= What this task involves =
Write out exactly the lines from the one containing "1500x812 pixels." through the last line of the records below, both included, and leave out any pictures.

= Records provided =

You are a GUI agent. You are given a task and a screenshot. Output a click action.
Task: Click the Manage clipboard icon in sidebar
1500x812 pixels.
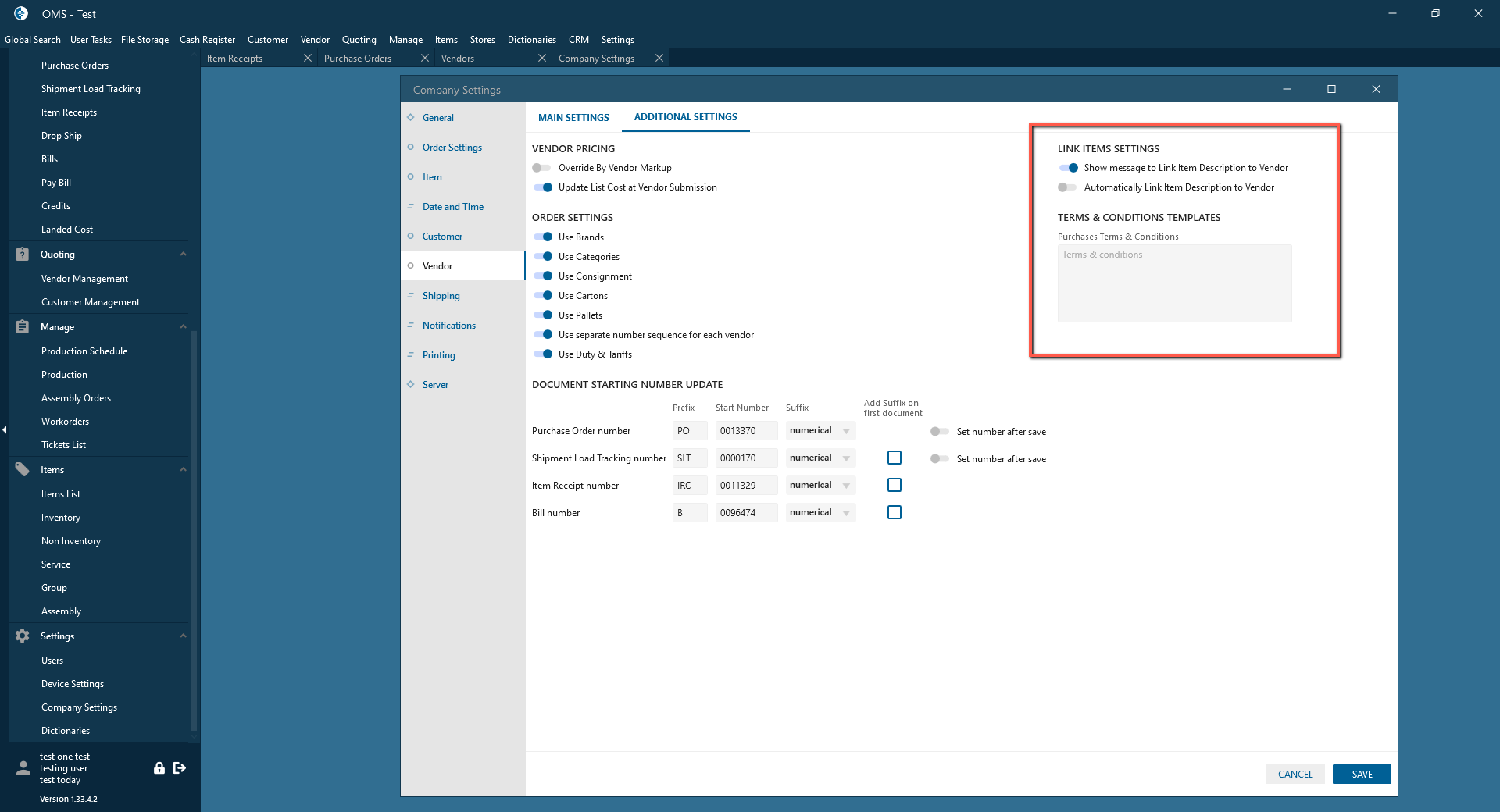(23, 327)
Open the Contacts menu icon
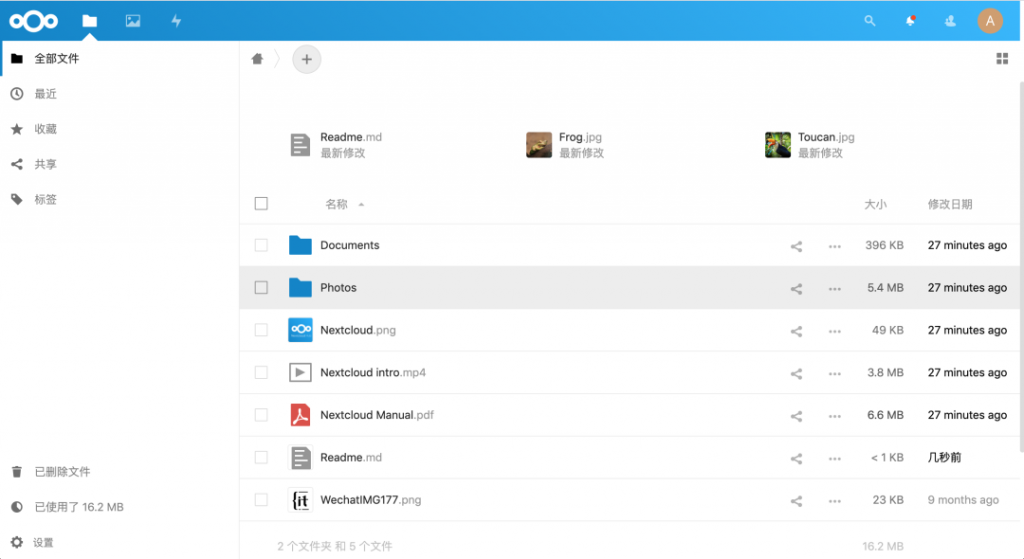1024x559 pixels. [950, 20]
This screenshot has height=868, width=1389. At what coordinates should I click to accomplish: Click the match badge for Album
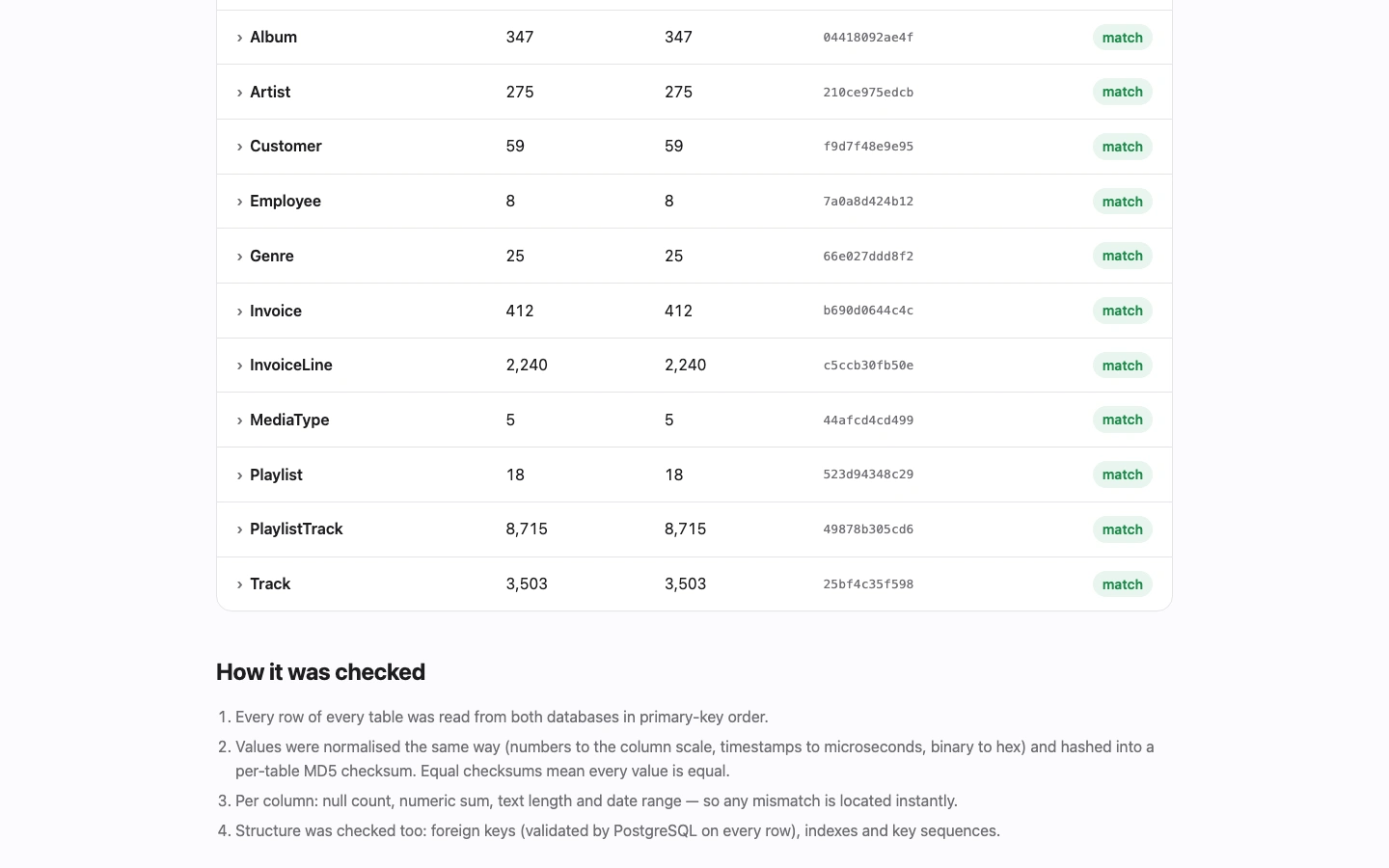[1123, 38]
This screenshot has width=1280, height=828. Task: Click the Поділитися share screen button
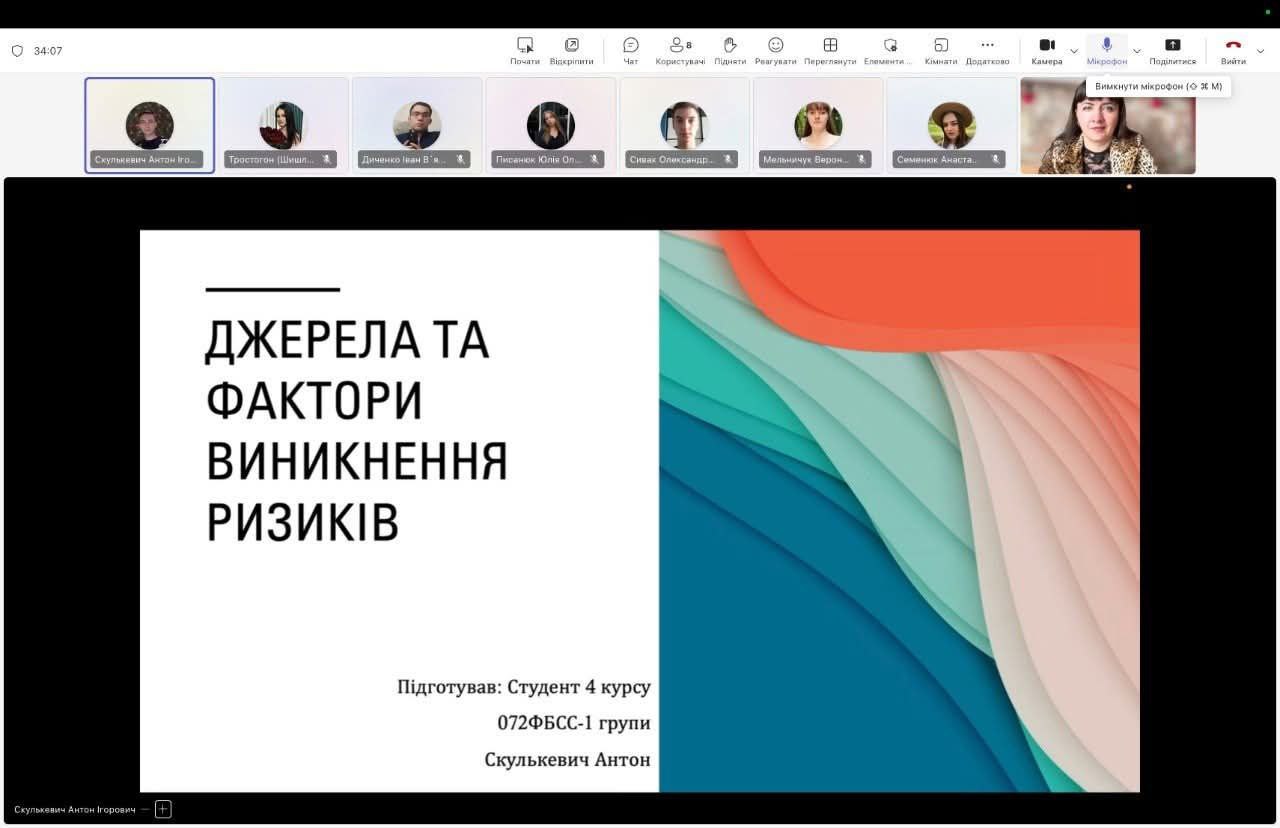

= Solution for this task =
1500x812 pixels.
(23, 327)
Open the Contacts menu icon
1024x559 pixels. [950, 20]
This screenshot has height=868, width=1389. At what coordinates should I click to accomplish: Click the match badge for Album
[1123, 38]
This screenshot has width=1280, height=828. Task: Click the Поділитися share screen button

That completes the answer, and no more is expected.